*** Block opens ***
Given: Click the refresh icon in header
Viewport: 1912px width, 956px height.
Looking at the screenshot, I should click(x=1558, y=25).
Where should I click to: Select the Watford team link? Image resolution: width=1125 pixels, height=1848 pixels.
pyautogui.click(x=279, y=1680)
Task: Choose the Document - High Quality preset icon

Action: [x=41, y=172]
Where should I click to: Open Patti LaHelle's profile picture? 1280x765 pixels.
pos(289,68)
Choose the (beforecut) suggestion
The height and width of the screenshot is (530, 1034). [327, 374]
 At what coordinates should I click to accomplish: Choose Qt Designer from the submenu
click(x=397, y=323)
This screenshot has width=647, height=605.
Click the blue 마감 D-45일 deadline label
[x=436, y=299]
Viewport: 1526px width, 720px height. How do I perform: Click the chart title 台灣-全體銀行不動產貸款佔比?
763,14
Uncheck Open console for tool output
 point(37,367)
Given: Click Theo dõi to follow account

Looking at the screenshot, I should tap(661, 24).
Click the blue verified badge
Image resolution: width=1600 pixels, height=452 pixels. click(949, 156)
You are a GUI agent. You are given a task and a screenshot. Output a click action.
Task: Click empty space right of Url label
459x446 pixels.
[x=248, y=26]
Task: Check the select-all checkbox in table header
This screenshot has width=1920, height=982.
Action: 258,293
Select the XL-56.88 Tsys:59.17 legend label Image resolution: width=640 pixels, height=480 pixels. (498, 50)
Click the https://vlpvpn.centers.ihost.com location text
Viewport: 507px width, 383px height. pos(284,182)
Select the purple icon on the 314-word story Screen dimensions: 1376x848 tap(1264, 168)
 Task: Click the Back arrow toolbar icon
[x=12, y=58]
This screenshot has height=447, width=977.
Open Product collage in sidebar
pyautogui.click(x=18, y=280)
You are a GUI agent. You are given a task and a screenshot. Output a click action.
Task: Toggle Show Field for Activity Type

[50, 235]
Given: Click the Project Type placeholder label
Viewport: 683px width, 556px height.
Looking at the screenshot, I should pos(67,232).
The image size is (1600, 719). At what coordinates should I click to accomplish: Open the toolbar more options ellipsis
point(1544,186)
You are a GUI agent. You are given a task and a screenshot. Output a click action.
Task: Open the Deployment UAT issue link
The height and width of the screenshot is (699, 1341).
*** Block closes ***
**EXERCISE**
Each line from the first line of the entries up to and including the line containing "This screenshot has height=447, width=977." should be transcribed exactly, with all other lines left out.

**RESPONSE**
Given: Click the refresh icon in header
Viewport: 1912px width, 956px height.
Looking at the screenshot, I should click(x=1558, y=25).
Where should I click to: Select the Watford team link? Image resolution: width=1125 pixels, height=1848 pixels.
pyautogui.click(x=279, y=1680)
Task: Choose the Document - High Quality preset icon

Action: [x=41, y=172]
Where should I click to: Open Patti LaHelle's profile picture? 1280x765 pixels.
pos(289,68)
Choose the (beforecut) suggestion
The height and width of the screenshot is (530, 1034). [327, 374]
 At what coordinates should I click to accomplish: Choose Qt Designer from the submenu
click(x=397, y=323)
This screenshot has width=647, height=605.
Click the blue 마감 D-45일 deadline label
[x=436, y=299]
Viewport: 1526px width, 720px height. How do I perform: Click the chart title 台灣-全體銀行不動產貸款佔比?
763,14
Uncheck Open console for tool output
 point(37,367)
Given: Click Theo dõi to follow account

Looking at the screenshot, I should tap(661, 24).
Click the blue verified badge
Image resolution: width=1600 pixels, height=452 pixels. click(949, 156)
You are a GUI agent. You are given a task and a screenshot. Output a click action.
Task: Click empty space right of Url label
459x446 pixels.
[x=248, y=26]
Task: Check the select-all checkbox in table header
This screenshot has width=1920, height=982.
Action: 258,293
Select the XL-56.88 Tsys:59.17 legend label Image resolution: width=640 pixels, height=480 pixels. (498, 50)
Click the https://vlpvpn.centers.ihost.com location text
Viewport: 507px width, 383px height. pos(284,182)
Select the purple icon on the 314-word story Screen dimensions: 1376x848 tap(1264, 168)
 Task: Click the Back arrow toolbar icon
[x=12, y=58]
This screenshot has height=447, width=977.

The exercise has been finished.